W latach 1960 – 1980 byliśmy w Polsce świadkami zesłania na ziemię aniołów.

Były to dobre anioły polskiej estrady muzycznej. Mam na myśli postacie dwu piosenkarek, których kunszt i poziom artystyczny sprawił, iż ówczesny świat nie tylko je zauważył, ale i oniemiał z zachwytu. A obie piosenkarki zostały okrzyknięte aniołami polskiej piosenki.

Białym aniołem nazwano Annę German, natomiast mianem czarnego anioła określano Ewę Demarczyk. Zgodnie z maksymą, że nikt nie jest prorokiem we własnym kraju – oba nasze wokalne anioły bardziej były cenione na świecie niż w PRL.

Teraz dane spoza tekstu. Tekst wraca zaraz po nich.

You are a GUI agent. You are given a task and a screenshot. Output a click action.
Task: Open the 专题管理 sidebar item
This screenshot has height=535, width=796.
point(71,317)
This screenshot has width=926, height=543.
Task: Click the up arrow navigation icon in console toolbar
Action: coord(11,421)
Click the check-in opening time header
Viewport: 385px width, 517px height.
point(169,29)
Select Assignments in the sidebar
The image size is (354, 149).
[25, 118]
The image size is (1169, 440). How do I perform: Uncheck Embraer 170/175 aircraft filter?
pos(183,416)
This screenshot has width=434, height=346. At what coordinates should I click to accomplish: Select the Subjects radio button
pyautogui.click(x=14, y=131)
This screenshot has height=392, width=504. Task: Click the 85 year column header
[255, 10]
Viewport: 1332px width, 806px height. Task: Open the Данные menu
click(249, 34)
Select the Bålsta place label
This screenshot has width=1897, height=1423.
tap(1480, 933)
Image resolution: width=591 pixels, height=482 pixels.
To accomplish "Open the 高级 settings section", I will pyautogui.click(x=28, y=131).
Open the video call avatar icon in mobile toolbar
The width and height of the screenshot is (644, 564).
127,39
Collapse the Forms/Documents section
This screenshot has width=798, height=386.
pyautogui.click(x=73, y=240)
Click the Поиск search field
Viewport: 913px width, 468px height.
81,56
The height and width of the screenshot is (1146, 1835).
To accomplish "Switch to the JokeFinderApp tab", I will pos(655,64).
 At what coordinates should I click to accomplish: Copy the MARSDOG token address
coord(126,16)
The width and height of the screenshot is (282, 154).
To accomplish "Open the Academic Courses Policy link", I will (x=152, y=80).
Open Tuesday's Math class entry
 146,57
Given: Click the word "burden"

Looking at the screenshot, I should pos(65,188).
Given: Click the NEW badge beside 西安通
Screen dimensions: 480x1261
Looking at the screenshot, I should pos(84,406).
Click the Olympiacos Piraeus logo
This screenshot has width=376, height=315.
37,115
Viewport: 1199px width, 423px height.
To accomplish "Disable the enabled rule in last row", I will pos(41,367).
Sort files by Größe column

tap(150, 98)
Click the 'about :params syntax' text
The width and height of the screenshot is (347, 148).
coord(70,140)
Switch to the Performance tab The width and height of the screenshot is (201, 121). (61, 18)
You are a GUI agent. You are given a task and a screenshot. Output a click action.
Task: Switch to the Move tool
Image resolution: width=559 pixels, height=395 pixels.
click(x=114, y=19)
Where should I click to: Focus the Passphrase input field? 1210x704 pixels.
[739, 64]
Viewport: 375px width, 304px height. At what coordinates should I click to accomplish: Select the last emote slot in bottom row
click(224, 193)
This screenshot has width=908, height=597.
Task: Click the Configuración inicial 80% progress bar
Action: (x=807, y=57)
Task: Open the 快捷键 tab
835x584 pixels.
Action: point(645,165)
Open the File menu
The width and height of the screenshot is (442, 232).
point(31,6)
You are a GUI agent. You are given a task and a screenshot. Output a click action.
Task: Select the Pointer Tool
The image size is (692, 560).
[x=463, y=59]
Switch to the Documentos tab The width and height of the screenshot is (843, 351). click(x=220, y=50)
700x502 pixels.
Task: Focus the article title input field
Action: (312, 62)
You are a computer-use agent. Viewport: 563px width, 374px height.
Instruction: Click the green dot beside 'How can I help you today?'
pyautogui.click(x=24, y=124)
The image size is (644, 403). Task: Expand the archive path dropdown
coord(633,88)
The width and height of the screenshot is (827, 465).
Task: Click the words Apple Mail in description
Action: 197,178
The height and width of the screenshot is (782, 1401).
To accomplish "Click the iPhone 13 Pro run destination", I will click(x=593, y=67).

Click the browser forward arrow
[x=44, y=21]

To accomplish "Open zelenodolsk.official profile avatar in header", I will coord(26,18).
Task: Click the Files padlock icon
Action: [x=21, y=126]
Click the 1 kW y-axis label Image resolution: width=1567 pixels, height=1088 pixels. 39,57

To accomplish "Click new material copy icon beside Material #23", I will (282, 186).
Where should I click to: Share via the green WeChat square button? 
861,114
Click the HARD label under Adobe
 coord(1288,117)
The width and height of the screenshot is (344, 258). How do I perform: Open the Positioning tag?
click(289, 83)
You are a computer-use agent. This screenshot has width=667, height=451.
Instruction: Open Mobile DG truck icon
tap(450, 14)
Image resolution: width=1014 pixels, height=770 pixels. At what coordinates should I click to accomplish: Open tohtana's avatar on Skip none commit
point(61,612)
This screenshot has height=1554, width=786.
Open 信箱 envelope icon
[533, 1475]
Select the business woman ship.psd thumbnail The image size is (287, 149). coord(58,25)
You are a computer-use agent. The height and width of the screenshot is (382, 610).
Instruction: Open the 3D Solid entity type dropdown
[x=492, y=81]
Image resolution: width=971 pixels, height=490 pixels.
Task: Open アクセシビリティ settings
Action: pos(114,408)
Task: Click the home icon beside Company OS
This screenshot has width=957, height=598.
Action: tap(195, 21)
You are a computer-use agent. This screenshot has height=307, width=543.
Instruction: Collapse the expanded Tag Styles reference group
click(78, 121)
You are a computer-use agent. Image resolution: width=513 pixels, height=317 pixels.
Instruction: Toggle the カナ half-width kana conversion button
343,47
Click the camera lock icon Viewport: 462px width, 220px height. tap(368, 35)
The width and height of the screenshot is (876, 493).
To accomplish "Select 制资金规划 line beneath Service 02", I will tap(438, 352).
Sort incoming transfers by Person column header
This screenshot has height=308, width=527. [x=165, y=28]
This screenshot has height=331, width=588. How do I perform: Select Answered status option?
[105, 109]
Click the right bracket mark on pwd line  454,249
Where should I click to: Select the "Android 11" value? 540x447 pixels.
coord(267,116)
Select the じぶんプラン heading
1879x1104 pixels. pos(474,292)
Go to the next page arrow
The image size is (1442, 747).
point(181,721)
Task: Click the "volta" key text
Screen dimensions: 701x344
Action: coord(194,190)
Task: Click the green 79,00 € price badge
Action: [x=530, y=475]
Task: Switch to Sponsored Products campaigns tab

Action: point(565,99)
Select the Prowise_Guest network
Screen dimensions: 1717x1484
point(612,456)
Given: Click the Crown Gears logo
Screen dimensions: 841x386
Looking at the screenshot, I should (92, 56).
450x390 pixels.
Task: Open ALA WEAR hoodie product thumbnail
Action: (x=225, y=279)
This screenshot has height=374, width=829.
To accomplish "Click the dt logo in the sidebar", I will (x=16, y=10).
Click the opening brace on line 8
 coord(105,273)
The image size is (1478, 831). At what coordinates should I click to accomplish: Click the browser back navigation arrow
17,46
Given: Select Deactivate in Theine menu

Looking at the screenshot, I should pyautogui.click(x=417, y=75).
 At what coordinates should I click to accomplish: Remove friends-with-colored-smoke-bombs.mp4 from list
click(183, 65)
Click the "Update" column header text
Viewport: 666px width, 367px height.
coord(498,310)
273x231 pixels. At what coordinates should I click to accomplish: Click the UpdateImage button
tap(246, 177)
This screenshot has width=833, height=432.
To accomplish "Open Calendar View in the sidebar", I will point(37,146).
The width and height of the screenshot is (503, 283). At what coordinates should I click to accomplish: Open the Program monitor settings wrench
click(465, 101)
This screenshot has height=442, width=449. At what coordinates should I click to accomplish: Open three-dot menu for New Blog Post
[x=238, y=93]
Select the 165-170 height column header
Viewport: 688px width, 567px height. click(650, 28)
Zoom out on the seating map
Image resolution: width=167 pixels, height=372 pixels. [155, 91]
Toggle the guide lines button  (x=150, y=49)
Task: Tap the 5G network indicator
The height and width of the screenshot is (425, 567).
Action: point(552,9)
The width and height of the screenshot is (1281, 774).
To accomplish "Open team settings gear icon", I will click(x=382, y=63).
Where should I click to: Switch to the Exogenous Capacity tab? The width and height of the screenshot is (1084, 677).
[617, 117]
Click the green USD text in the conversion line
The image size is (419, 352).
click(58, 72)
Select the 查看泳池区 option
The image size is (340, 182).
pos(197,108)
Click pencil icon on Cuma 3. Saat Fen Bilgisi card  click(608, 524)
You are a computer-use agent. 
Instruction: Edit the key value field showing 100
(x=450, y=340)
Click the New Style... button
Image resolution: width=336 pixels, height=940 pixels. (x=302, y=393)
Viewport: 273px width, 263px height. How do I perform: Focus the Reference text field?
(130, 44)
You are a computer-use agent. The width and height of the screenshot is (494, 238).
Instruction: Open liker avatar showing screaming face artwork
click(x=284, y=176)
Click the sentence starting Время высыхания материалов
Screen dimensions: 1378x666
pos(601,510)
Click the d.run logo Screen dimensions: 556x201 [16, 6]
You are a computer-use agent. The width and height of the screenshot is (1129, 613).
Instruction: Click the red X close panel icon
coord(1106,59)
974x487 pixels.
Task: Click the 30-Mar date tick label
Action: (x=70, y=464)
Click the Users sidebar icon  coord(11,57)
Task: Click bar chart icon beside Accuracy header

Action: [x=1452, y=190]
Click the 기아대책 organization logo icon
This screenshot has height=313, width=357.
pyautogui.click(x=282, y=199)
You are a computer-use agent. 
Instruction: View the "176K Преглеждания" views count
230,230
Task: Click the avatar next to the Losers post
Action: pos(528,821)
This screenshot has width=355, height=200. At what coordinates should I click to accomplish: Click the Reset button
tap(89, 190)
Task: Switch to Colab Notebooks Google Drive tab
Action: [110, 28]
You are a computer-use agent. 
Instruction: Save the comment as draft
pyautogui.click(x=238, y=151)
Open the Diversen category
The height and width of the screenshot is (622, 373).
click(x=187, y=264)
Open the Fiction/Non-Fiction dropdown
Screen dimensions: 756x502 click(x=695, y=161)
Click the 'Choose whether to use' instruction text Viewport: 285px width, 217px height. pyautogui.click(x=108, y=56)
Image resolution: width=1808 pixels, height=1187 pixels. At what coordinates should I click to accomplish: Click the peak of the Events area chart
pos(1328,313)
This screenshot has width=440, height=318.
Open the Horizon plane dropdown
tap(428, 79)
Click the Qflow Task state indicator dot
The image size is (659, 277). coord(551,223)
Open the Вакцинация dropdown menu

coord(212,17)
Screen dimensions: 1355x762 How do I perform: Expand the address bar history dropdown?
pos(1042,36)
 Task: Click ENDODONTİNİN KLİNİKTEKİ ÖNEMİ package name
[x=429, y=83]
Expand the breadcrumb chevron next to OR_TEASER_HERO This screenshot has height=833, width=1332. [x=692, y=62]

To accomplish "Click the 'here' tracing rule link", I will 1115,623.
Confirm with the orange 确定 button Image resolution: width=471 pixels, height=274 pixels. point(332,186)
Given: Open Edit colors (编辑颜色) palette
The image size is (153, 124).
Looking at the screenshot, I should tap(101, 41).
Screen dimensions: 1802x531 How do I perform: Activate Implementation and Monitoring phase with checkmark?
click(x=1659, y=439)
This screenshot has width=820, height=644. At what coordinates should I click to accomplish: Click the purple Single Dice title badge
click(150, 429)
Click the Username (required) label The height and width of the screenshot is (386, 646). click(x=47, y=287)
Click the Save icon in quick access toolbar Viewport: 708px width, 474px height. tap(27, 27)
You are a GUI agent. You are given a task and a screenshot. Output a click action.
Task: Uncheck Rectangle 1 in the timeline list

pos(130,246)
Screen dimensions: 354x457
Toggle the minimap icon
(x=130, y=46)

Człowieczy los niesie trudy, żal i łzy.
Pomimo to, można los zmienić
w dobry lub zły. (Anna German „Człowieczy los”)

Dlaczego anioł?
W roku ubiegłym minęło 30 lat od śmierci Anny German. Okrągła rocznica stała się pretekstem do przypomnienia jej postaci, bowiem pamięć o Annie wcale nie wygasła, zwłaszcza w Rosji, gdzie miała największą ilość wielbicieli swego talentu i była właściwie stale obecna w mediach postradzieckich. Podejrzewam, że ta popularność Anny w byłym ZSRR zaszkodziła jej popularności w Polsce po 1989 roku, bowiem polskie media wyraźnie „zapomniały” o tej wspaniałej artystce, chociaż jej działalność estradowa ani w formie ani w treści, nigdy nie miała zabarwienia politycznego. Była bodaj jedyną znaną mi śpiewaczką, która poza niepowtarzalnym talentem wokalnym, całą duszę i serce wkładała w pełne uczucia teksty, które często sama pisała. Teksty oprawione w piękną, liryczną muzykę i aranżację oraz wykonane przepięknym liryczno-dramatycznym sopranem (tzw. sopran lirico-spinto) zamieniały się w muzyczne poematy, wydobywające ze słuchaczy najpiękniejsze uczucia i kojące skołatane nerwy. Jak twierdzi jej bliska przyjaciółka Anna Kaczalina z Moskwy, niepowtarzalny głos Anna zawdzięczała nietypowej budowie strun głosowych, co sprawiało, że był i jest nie do podrobienia. Popularni dzisiaj wykonawcy Justyna Steczkowska, Georgina Tarasiuk, Piotr Lisiecki czy Joanna Moro próbowali naśladownictwa jej repertuaru, jednak nie sięgnęli do anielskiego poziomu Anny. Jeśli weźmiemy pod uwagę, że Anna nie miała wykształcenia muzycznego (była inżynierem geologii) i podobno nawet nie umiała zapisywać nut, to trzeba uznać, że taki samorodny diament muzyczny mógł zostać zesłany tylko z niebios.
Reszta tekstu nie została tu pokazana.